Use it on content creation:

$response = (new ContentTagger)->prompt(
    "Categorize and tag this article:\n\n"
    . "Title: {$post->title}\n\n"
    . $post->body
);

$post->update(['category' => $response['category']]);

// Sync tags, creating new ones if needed
$tagIds = collect($response['tags'])->map(
    fn ($name) => Tag::firstOrCreate(['name' => $name])->id
);
$post->tags()->sync($tagIds);

This works brilliantly for support tickets too. Instead of making users pick from a dropdown of 47 categories they don't understand, just let them write freely and classify after submission.

5. Q&A chatbot over your own docs (~2 hours)

What it does: A chatbot that answers questions using your actual documentation, knowledge base, or help articles — not hallucinated nonsense.

Why you want this: Every SaaS needs a "how do I..." feature. RAG (retrieval-augmented generation) grounds the AI's answers in your real content, so it quotes your docs instead of inventing them.

First, set up a vector store and index your docs. The AI SDK has first-class support for this:

use Laravel\Ai\VectorStore;

// Create a store (one-time setup)
$store = VectorStore::create('help-articles');

// Index your documents
$store->add(
    Document::fromPath(resource_path('docs/getting-started.md')),
    metadata: ['section' => 'onboarding'],
);

// Or bulk-index from your database
HelpArticle::each(function ($article) use ($store) {
    $store->add(
        Document::fromText($article->body),
        metadata: [
            'title' => $article->title,
            'url' => $article->url,
        ],
    );
});

Now create the agent with the FileSearch provider tool:

<?php

namespace App\Ai\Agents;

use Laravel\Ai\Contracts\Agent;
use Laravel\Ai\Contracts\Conversational;
use Laravel\Ai\Concerns\RemembersConversations;
use Laravel\Ai\Promptable;
use Laravel\Ai\Providers\Tools\FileSearch;
use Laravel\Ai\Contracts\HasTools;

class DocBot implements Agent, Conversational, HasTools
{
    use Promptable, RemembersConversations;

    public function instructions(): string
    {
        return 'You are a helpful support assistant. '
             . 'Answer questions using ONLY the provided documentation. '
             . 'If the docs don\'t cover the question, say so honestly. '
             . 'Always cite which article you\'re referencing.';
    }

    public function tools(): iterable
    {
        return [
            new FileSearch(stores: ['help-articles']),
        ];
    }
}

Wire it up with a Livewire component and streaming:

// Route
Route::post('/chat', function (Request $request) {
    return (new DocBot)
        ->continue($request->conversation_id, as: $request->user())
        ->stream($request->message);
});

The RemembersConversations trait handles conversation history automatically. Users can ask follow-up questions and the bot remembers context. The FileSearch tool means the AI searches your actual docs before answering — no hallucination, no "I think the answer might be..."

The weekend math

Feature Time Difficulty
Content summaries ~1 hr Easy
Sentiment analysis ~1.5 hrs Easy
Image alt-text ~1 hr Easy
Auto-tagging ~1.5 hrs Medium
Doc chatbot ~2 hrs Medium

Total: about 7 hours. Spread across a Saturday and Sunday, with coffee breaks and existential doubt, that's a weekend.

The cost reality

Running these on gpt-4o-mini or claude-haiku, you're looking at pennies per request. The content summarizer costs roughly $0.001 per article. Sentiment analysis is even cheaper. Even the chatbot, with RAG retrieval, stays well under a cent per conversation.
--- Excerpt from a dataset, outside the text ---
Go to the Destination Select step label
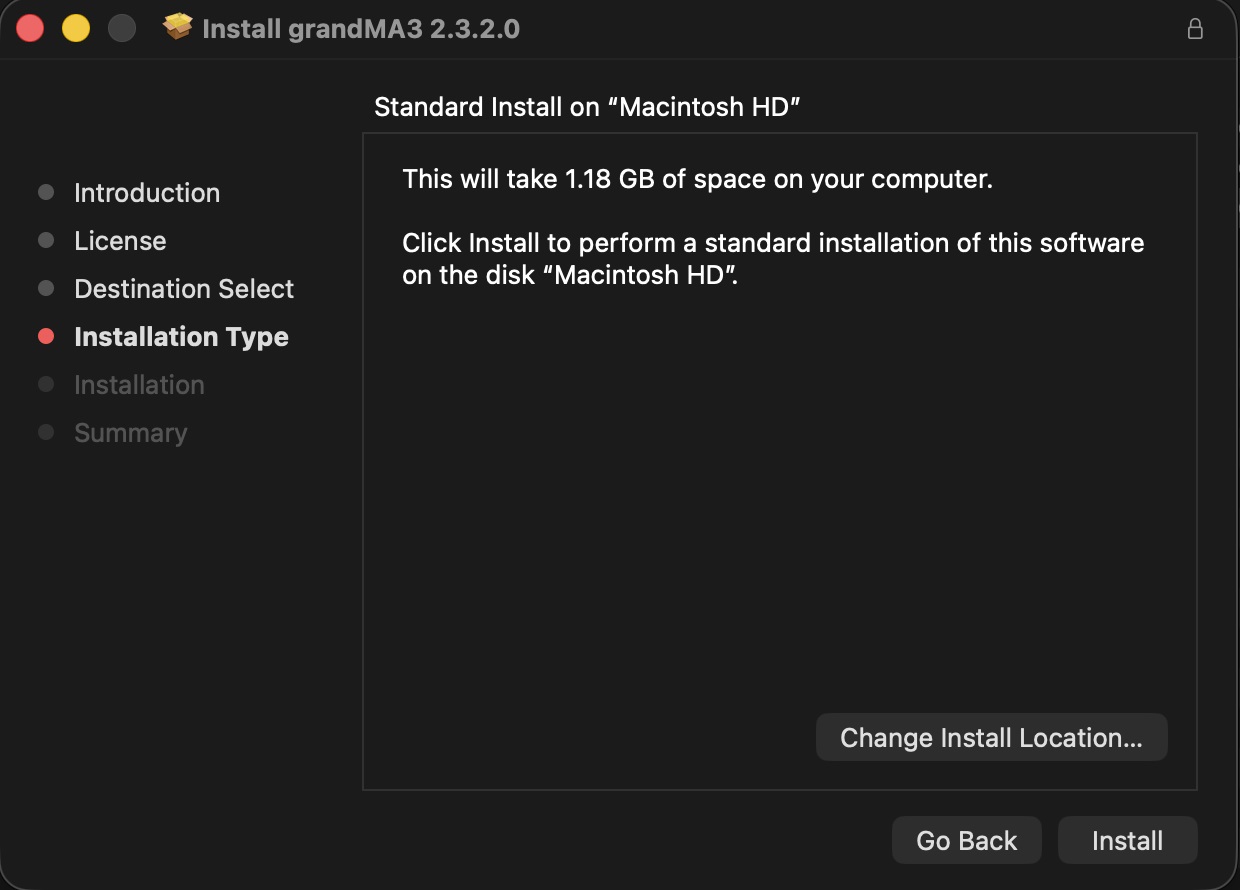Image resolution: width=1240 pixels, height=890 pixels. click(x=184, y=289)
For a typical app with a few thousand users, we're talking single-digit dollars per month. Your morning coffee costs more.

Go build something

Pick one. Just one. The content summarizer is probably the easiest win — it takes an hour, improves your SEO, and you get to feel productive without leaving the couch.

The Laravel AI SDK makes this stuff embarrassingly simple. No ML degree required. No Python. No YAML files that make you question your career choices.

Just composer require laravel/ai and go.